+++ Input material

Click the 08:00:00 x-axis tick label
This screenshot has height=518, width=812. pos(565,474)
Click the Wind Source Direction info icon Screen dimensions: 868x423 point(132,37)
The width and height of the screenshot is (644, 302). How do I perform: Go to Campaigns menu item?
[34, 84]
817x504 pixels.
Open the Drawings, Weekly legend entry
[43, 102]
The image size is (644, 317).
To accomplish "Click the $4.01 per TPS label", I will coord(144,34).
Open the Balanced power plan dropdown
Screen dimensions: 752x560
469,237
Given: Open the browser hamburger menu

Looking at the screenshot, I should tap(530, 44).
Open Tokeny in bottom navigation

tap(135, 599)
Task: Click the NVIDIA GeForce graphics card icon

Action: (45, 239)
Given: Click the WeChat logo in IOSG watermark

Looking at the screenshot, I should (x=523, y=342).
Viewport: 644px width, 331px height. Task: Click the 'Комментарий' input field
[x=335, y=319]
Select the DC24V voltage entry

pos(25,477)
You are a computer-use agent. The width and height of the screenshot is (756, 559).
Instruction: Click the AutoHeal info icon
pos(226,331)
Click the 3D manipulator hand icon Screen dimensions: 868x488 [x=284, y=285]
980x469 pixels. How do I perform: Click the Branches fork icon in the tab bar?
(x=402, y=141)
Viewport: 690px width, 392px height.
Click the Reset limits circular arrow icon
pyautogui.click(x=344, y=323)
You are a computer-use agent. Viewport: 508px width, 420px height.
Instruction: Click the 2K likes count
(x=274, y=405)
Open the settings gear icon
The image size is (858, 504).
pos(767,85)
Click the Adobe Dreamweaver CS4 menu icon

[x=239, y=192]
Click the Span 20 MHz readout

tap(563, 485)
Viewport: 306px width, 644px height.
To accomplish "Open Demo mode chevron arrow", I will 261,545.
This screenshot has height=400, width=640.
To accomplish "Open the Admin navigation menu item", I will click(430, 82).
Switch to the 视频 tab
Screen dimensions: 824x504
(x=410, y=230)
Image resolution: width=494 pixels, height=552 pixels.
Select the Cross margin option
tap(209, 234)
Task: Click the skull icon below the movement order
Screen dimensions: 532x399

++++++

▸ **Directions**
After reading the data above, print it all again exactly.

▸ **Answer for this exercise**
Click the 08:00:00 x-axis tick label
This screenshot has height=518, width=812. pos(565,474)
Click the Wind Source Direction info icon Screen dimensions: 868x423 point(132,37)
The width and height of the screenshot is (644, 302). How do I perform: Go to Campaigns menu item?
[34, 84]
817x504 pixels.
Open the Drawings, Weekly legend entry
[43, 102]
The image size is (644, 317).
To accomplish "Click the $4.01 per TPS label", I will coord(144,34).
Open the Balanced power plan dropdown
Screen dimensions: 752x560
469,237
Given: Open the browser hamburger menu

Looking at the screenshot, I should tap(530, 44).
Open Tokeny in bottom navigation

tap(135, 599)
Task: Click the NVIDIA GeForce graphics card icon

Action: (45, 239)
Given: Click the WeChat logo in IOSG watermark

Looking at the screenshot, I should (x=523, y=342).
Viewport: 644px width, 331px height. Task: Click the 'Комментарий' input field
[x=335, y=319]
Select the DC24V voltage entry

pos(25,477)
You are a computer-use agent. The width and height of the screenshot is (756, 559).
Instruction: Click the AutoHeal info icon
pos(226,331)
Click the 3D manipulator hand icon Screen dimensions: 868x488 [x=284, y=285]
980x469 pixels. How do I perform: Click the Branches fork icon in the tab bar?
(x=402, y=141)
Viewport: 690px width, 392px height.
Click the Reset limits circular arrow icon
pyautogui.click(x=344, y=323)
You are a computer-use agent. Viewport: 508px width, 420px height.
Instruction: Click the 2K likes count
(x=274, y=405)
Open the settings gear icon
The image size is (858, 504).
pos(767,85)
Click the Adobe Dreamweaver CS4 menu icon

[x=239, y=192]
Click the Span 20 MHz readout

tap(563, 485)
Viewport: 306px width, 644px height.
To accomplish "Open Demo mode chevron arrow", I will 261,545.
This screenshot has height=400, width=640.
To accomplish "Open the Admin navigation menu item", I will click(430, 82).
Switch to the 视频 tab
Screen dimensions: 824x504
(x=410, y=230)
Image resolution: width=494 pixels, height=552 pixels.
Select the Cross margin option
tap(209, 234)
Task: Click the skull icon below the movement order
Screen dimensions: 532x399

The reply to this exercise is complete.